Provided text
★ ★ ★ ★

These things were all done from eternity. Now let's look at the
five words by which the Holy Spirit describes for us God's
purpose of grace. The first word mentioned in verse
29 is the word Foreknow, whom he did foreknow. It talks about God's foreknowledge. Now, if you listen to folks talk
about God's election these days, they will refer to this passage
in 1 Peter and they'll spit them at you with a snarl and they'll
say, there you see, God chose us because he foreknew we would
choose him. That's not what the text says.
That's not what the word foreknowledge means. Foreknowledge, as it's
used here, doesn't refer to God's attribute of omniscience. Rather,
it refers to an act of God's grace, whom he did foreknow. Translated foreknow or foreknowledge,
the root word is the word from which we get our word prognosis.
In medical terms, a doctor sees a patient, examines him, and
he gives a prognosis as to what you can expect. But that's not
the meaning of the word as it is used in scripture. God's foreknowledge
is not God's prognosis of the future. God's foreknowledge is
not God's omniscience with regard to the future. God's foreknowledge
is an act of his grace toward his elect. It is the very same
word elsewhere translated foreordained. The Lord Jesus was delivered
by the determinate counsel and foreknowledge of God. He is the
lamb who verily was foreordained before the foundation of the
world. So God's foreknowledge first and foremost has the idea
of foreordination. It is that which God purposed
beforehand. Nowhere in the book where the
word foreknowledge is used, do you read about what he foreknew. It is not God foreknew what you
would do. It is not that God foreknew you
would decide for Jesus. It is not that God foreknew on
June 26, 2016, you'd come to church here at Grace Baptist
Church in Denver, Kentucky, and you would decide to give Jesus
your heart. That makes God's work the response
to and the result of your work. That makes God subservient to
you. And that's blasphemy. You may
as well worship Baal or Nebo. Set them up where you want to,
carry them where you want to, bow down to them if you want
to, but they can't hear and they can't save. The God of glory
is not God who waits on you. He is God who works for you and
in you to accomplish his purpose of grace by his sovereign eternal
determination to save you by his grace. Foreknowledge also
carries with it the idea of love. The word knowledge being used
in scripture frequently for love. God's foreknowledge of his people,
is his everlasting love for his elect. The Lord hath appeared
of old unto me, saying, yea, I have loved thee with an everlasting
love. Therefore, with lovingkindness
have I drawn thee. God knows everything. And he has known everything from
eternity. He's omniscient. That's called
God. He knows everything and he has
known everything from eternity. He never learns anything and
he never forgets anything. But God knew you like you knew
nobody else. God knew his elect as he knew
no one else. Do you remember how our Lord
speaks to those goats on his left hand in the day of judgment?

★ ★ ★ ★

Work request
In the passage on God's foreknowledge, which English word comes from the same root as "foreknow"? These rows have no connection to the passage on God's foreknowledge.

Data drawn from a collection:
★ ★ ★ ★

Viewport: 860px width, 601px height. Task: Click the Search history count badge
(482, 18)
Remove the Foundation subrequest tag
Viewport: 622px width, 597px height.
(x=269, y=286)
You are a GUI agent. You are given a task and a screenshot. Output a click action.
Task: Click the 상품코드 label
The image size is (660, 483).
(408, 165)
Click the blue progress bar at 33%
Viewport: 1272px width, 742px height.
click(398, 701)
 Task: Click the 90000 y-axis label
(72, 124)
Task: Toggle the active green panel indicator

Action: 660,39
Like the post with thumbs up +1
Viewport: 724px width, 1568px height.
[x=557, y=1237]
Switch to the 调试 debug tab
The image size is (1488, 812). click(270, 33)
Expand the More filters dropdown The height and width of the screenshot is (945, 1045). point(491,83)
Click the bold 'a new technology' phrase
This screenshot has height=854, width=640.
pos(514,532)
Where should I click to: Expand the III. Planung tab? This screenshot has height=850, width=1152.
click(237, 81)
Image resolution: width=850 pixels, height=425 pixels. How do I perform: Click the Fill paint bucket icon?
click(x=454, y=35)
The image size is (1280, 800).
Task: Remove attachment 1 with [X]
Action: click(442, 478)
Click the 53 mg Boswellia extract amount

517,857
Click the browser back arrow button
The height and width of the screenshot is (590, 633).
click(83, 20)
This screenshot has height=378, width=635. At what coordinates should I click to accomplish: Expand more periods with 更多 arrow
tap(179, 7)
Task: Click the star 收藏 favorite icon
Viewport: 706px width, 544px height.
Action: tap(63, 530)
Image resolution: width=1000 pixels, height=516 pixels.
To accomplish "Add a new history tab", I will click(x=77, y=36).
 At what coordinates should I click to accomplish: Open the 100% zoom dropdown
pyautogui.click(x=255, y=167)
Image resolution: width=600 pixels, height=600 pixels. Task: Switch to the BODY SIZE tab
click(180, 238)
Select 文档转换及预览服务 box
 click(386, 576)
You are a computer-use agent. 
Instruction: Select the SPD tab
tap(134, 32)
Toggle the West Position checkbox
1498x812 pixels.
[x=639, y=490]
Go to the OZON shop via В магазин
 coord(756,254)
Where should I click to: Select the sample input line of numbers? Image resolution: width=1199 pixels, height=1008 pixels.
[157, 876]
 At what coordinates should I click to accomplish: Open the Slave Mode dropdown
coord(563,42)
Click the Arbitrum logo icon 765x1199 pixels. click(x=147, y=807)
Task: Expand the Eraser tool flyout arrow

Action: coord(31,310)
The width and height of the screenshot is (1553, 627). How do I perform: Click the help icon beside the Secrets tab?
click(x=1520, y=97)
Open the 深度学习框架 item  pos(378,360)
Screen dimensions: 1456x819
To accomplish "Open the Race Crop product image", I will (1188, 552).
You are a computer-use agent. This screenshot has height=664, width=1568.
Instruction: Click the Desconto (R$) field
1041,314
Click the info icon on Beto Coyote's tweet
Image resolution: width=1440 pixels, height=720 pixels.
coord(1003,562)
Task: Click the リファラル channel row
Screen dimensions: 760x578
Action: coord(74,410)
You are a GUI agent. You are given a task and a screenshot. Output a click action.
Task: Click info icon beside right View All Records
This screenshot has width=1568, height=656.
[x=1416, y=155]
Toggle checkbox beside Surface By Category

★ ★ ★ ★

Completed exercise
Prognosis